That's it. My mind is swimming. Our consultation with the doc was this morning, and I had anxious dreams about it all night. I knew exactly what I wanted -- three rounds fresh IVF with single-embryo transfer of a day-5 blastocyst, please! -- and didn't want to be rejected and have to shop around for a clinic. Our doctor is kind of manic-crazy (he got lost today in a metaphor about surf 'n' turf and peanut butter sandwiches; I think he even confused himself), but I like him, and he and the hospital he works out of are literally five minutes from our house. Considering how often I'll have to go to the office during an IVF cycle, location is not nothing.

I am so excited. I once quipped, because I am nothing if not quippy: "TTC is endlessly repeating the same process, hoping for a different result."

Fuck that. We're gonna mix it up a little.
 
 
Current Mood: a-quiver
 
 
highwayttc
07 January 2008 @ 12:13 pm
All the prices at my sperm bank have gone way up, with no warning. An IUI vial that last week was $450 is now $530. Shipping that was once $120 is now $160. So the monthly cycle cost has now gone up $200. Dammit. Things just get harder. What the fucking fuck. Sure on one level I'm grateful that these banks even exist to give me an option I might not have had in another time, but I am also so angry that they charge so much for so little, that we can't do a thing about it other than suck it up and pay, pay, pay, that if we switch sperm banks we have to go through the harrowing and (don't forget) expensive process of buying profiles to pick another donor. Well hey, getting screwed a lot should get you pregnant, right? {insert weak laugh here}
 
 
highwayttc
02 January 2008 @ 07:59 pm


On the upside, now I don't have to do all those things I promised I'd do if only I were pregnant this month.
 
 
highwayttc
31 December 2007 @ 10:26 pm
Yesterday
Her: Invisible triplets?
Me: Damn, do they even make invisible strollers in that size?

Today
Her: Let me guess -- invisible quads.
Me: *out of snappy one-liners*


Well, back to the party.
 
 
highwayttc
I feel just great. On Friday night I was in our kitchen, looking at our spice shelf, and was just suffused by joy and gratitude. We are so lucky. Of all the people who have ever lived throughout human history, we are among the very luckiest. We live sweet easy lives, with warmth at the click of a button, extensive food choices, soft bed linens.

Most importantly, right at this shining moment, everybody I love is healthy and alive. I know this is not sustainable, but I am so grateful for it, right this second. Right now.

I even believe in the possibility that, if I keep shoving sperm up there, someday we might have a baby.

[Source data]

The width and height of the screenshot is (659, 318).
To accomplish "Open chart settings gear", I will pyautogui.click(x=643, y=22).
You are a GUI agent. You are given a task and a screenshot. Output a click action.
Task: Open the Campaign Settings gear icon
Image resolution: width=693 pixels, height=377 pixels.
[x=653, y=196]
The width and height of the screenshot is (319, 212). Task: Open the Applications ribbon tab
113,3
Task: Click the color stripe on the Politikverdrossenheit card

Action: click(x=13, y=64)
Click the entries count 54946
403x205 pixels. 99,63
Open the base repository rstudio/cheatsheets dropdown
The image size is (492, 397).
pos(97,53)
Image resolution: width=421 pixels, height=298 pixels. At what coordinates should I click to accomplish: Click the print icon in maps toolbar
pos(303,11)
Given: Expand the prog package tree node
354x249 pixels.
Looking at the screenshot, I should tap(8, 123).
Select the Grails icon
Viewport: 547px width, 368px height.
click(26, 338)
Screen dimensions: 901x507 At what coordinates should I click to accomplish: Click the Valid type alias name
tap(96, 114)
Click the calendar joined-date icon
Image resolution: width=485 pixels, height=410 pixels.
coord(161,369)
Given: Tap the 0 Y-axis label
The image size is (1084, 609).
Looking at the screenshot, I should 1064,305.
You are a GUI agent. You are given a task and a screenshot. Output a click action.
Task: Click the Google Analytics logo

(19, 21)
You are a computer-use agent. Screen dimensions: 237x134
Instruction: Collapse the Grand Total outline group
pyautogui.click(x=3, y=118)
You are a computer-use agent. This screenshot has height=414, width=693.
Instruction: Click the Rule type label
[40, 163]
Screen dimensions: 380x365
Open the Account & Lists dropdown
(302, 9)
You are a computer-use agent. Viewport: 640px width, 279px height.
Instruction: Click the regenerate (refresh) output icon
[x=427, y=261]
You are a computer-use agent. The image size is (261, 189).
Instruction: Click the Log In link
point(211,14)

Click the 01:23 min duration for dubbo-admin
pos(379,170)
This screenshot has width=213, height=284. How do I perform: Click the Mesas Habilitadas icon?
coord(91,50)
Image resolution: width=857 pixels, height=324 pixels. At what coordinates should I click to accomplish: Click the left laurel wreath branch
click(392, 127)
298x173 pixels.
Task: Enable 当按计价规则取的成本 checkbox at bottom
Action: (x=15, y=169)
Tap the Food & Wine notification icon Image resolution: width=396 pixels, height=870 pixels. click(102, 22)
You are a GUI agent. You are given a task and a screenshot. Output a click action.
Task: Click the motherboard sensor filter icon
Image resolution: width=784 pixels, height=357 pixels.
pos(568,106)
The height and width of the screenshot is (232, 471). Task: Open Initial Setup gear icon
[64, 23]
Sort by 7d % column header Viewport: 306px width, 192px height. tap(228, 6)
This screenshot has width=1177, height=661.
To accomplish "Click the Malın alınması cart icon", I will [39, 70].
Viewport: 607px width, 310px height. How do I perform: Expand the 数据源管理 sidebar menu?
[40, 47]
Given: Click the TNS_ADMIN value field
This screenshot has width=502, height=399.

Assigned task:
List every dollar amount mentioned in the blog text above.

Answer to this exercise:
$450, $530, $120, $160, $200